[LLVMdev] GSoC 2012 Proposal: Automatic GPGPU code generation for llvm

Wed Apr 4 07:35:43 PDT 2012

On 04/04/2012 04:17 PM, Justin Holewinski wrote:
>
>
> On Wed, Apr 4, 2012 at 4:49 AM, Tobias Grosser <tobias at grosser.es
> <mailto:tobias at grosser.es>> wrote:
>
>     On 04/03/2012 03:13 PM, Hongbin Zheng wrote:
>      > Hi Yabin,
>      >
>      > Instead of compile the LLVM IR to PTX asm string in a ScopPass, you
>      > can also the improve llc/lli or create new tools to support the code
>      > generation for Heterogeneous platforms[1], i.e. generate code for
>     more
>      > than one target architecture at the same time. Something like this is
>      > not very complicated and had been implemented[2,3] by some
>     people, but
>      > not available in LLVM mainstream. Implement this could make your GPU
>      > project more complete.
>
>     I agree with ether that we should ensure as much work as possible is
>     done within generic, not Polly specific code.
>
>
> Right, this has the potential to impact more people that the users of
> Polly. By moving as much as possible to generic LLVM, that
> infrastructure can be leveraged by people doing work outside of the
> polyhedral model.

To make stuff generic it is often helpful to know the other possible use 
cases. I consequently encourage everybody to point out such use cases or 
to state which exact functionality they might want to reuse. Otherwise, 
there it may happen that we focus a little too much on the needs of Polly.

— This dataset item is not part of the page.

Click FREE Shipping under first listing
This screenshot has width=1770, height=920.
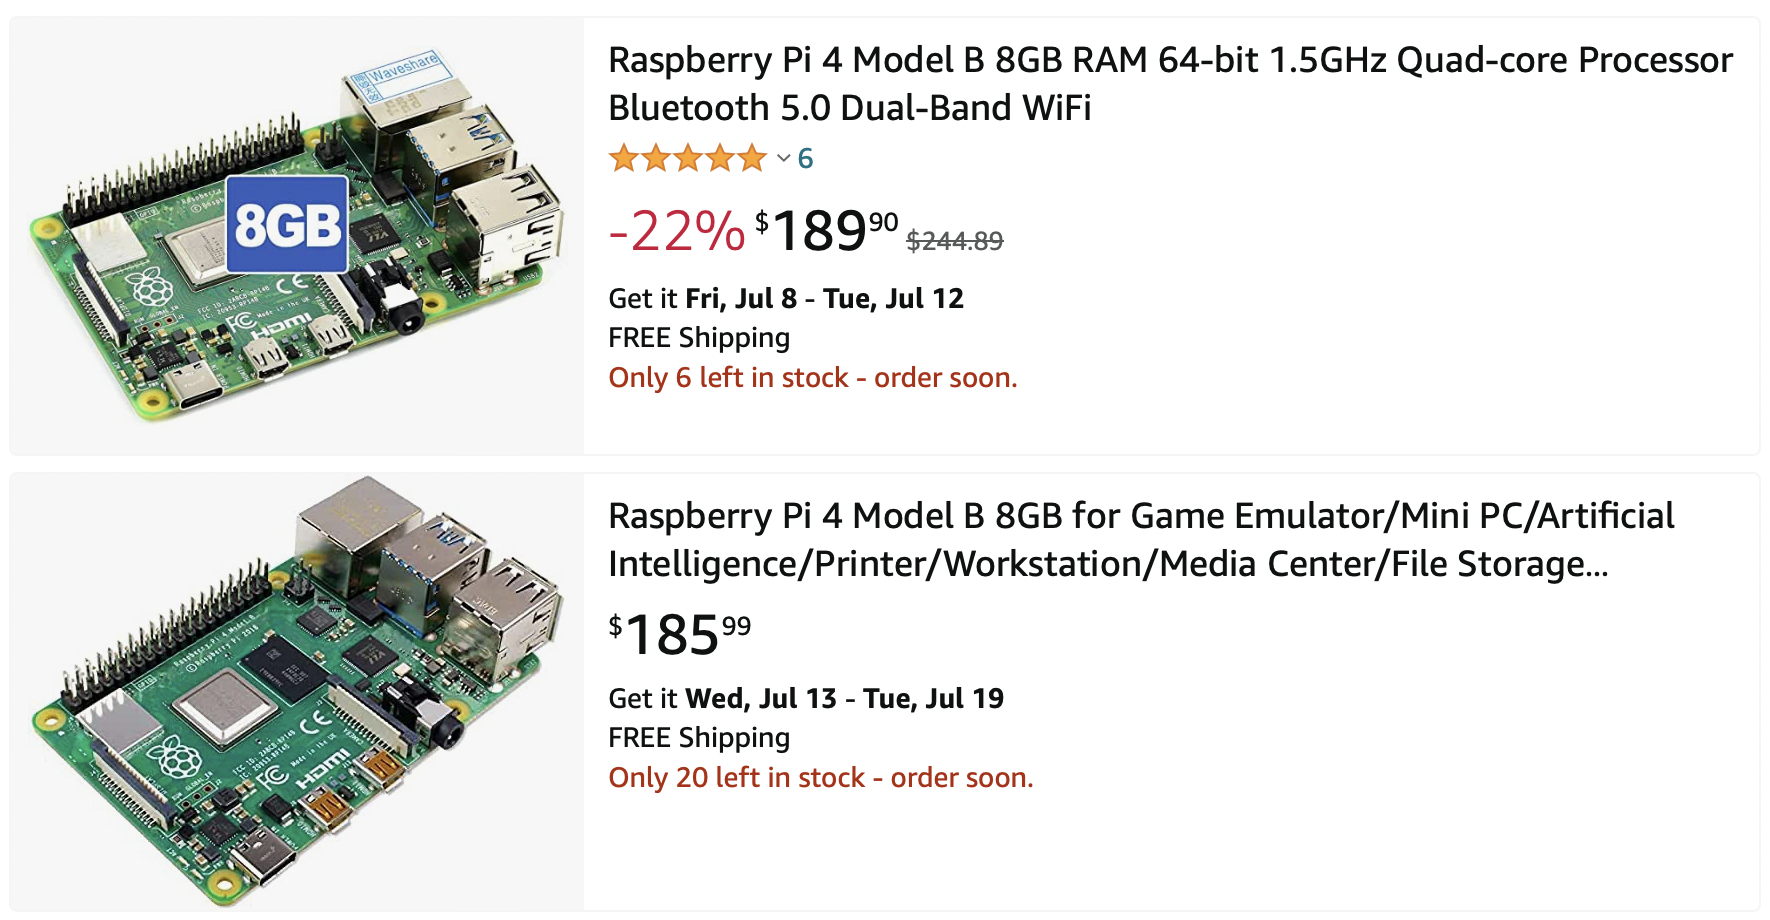click(x=699, y=338)
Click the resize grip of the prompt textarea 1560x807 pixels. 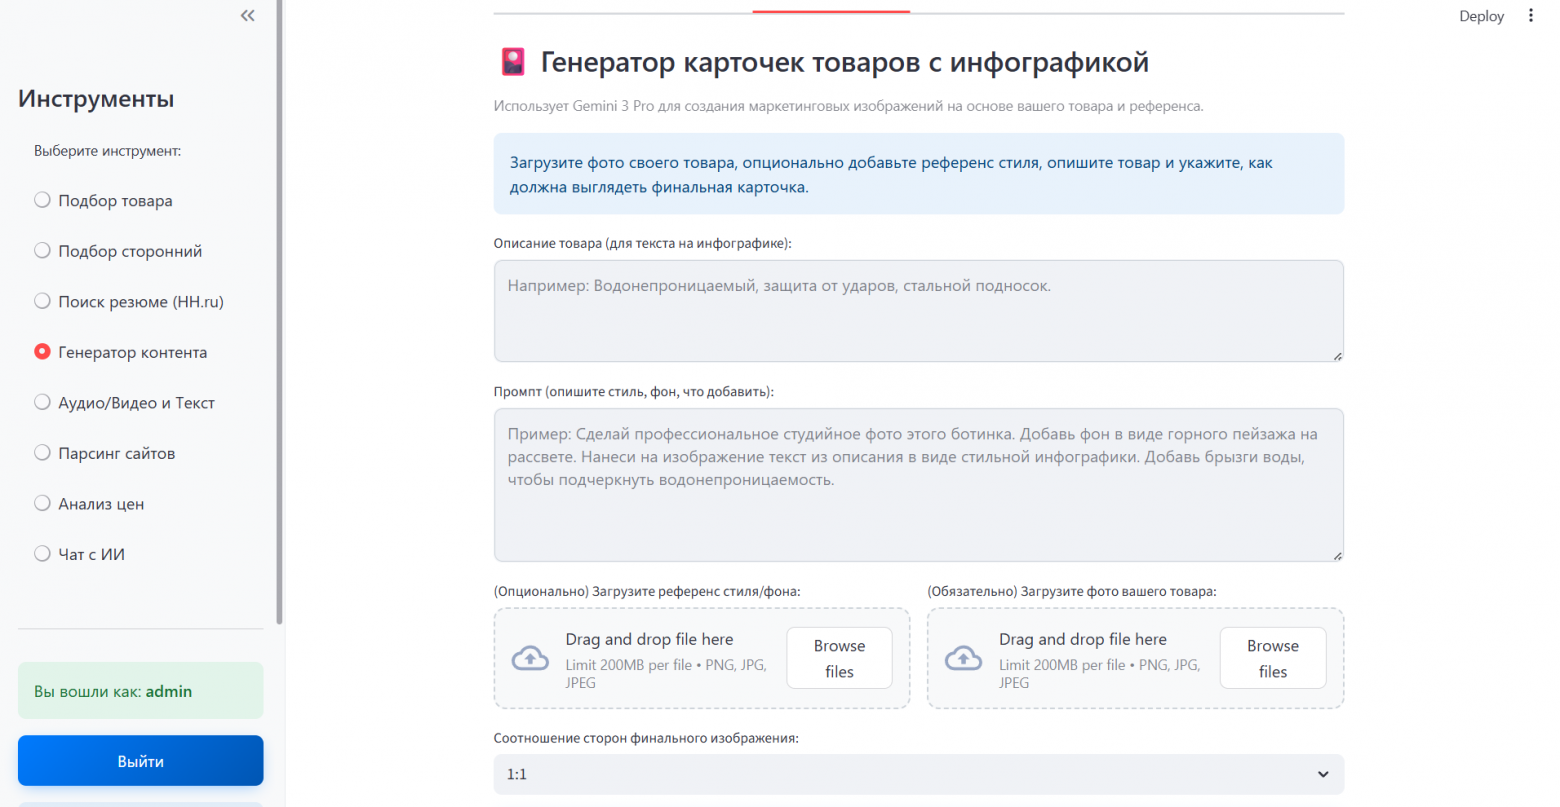tap(1336, 555)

>     In terms of heterogeneous code generation the approach Yabin proposed
>     seems to work, but we should discuss other approaches. For the moment,
>     I believe his proposal is very similar the model of OpenCL and CUDA. He
>     splits the code into host and kernel code. The host code is directly
>     compiled to machine code by the existing tools (clang/llc). The kernel
>     code is stored as a string and only at execution time it is compiled to
>     platform specific code.
>
>
> Depending on your target, that may be the only way.  If your target is
> OpenCL-compatible accelerators, then your only portable option is save
> the kernel code as OpenCL text and let the driver JIT compiler it at
> run-time.  Any other approach is not guaranteed to be compatible across
> platforms or even driver versions.
> In this case, the target is the CUDA Driver API, so you're free to pass
> along any valid PTX assembly.  In this case, you still pass the PTX code
> as a string to the driver, which JIT compiles it to actual GPU device
> code at run-time.

I would like to highlight that with the word 'string' I was not 
referring to 'OpenCL C code'. I don't think it is a practical approach 
to recover OpenCL C code, especially as the LLVM-IR C backend was 
recently removed.

I meant to describe that the kernel code is stored as a global variable 
in the host binary (in some intermediate representation such as LLVM-IR, 
PTX or a vendor specific OpenCLBinary) and is loaded at execution time 
into the OpenCL or CUDA runtime, where it is compiled down to hardware 
specific machine code.

>     Are there any other approaches that could be taken? What specific
>     heterogeneous platform support would be needed. At the moment, it seems
>     to me we actually do not need too much additional support.
>
>
> I could see this working without any additional support, if needed.  It
> seems like this proposal is dealing with LLVM IR -> LLVM IR code
> generation, so the only thing that is really needed is a way to split
> the IR into multiple separate IRs (one for host, and one for each
> accelerator target).  This does not really need any supporting
> infrastructure, as you could imagine an opt pass processing the input IR
> and transforming it to the host IR, and emitting the device IR as a
> separate module.

Yes. And instead of saving the two modules in separate files, we can 
store the kernel modul as a 'string' in the host module and add the 
necessary library calls to load it at run time. This will give a smooth 
user experience and requires almost no additional infrastructure.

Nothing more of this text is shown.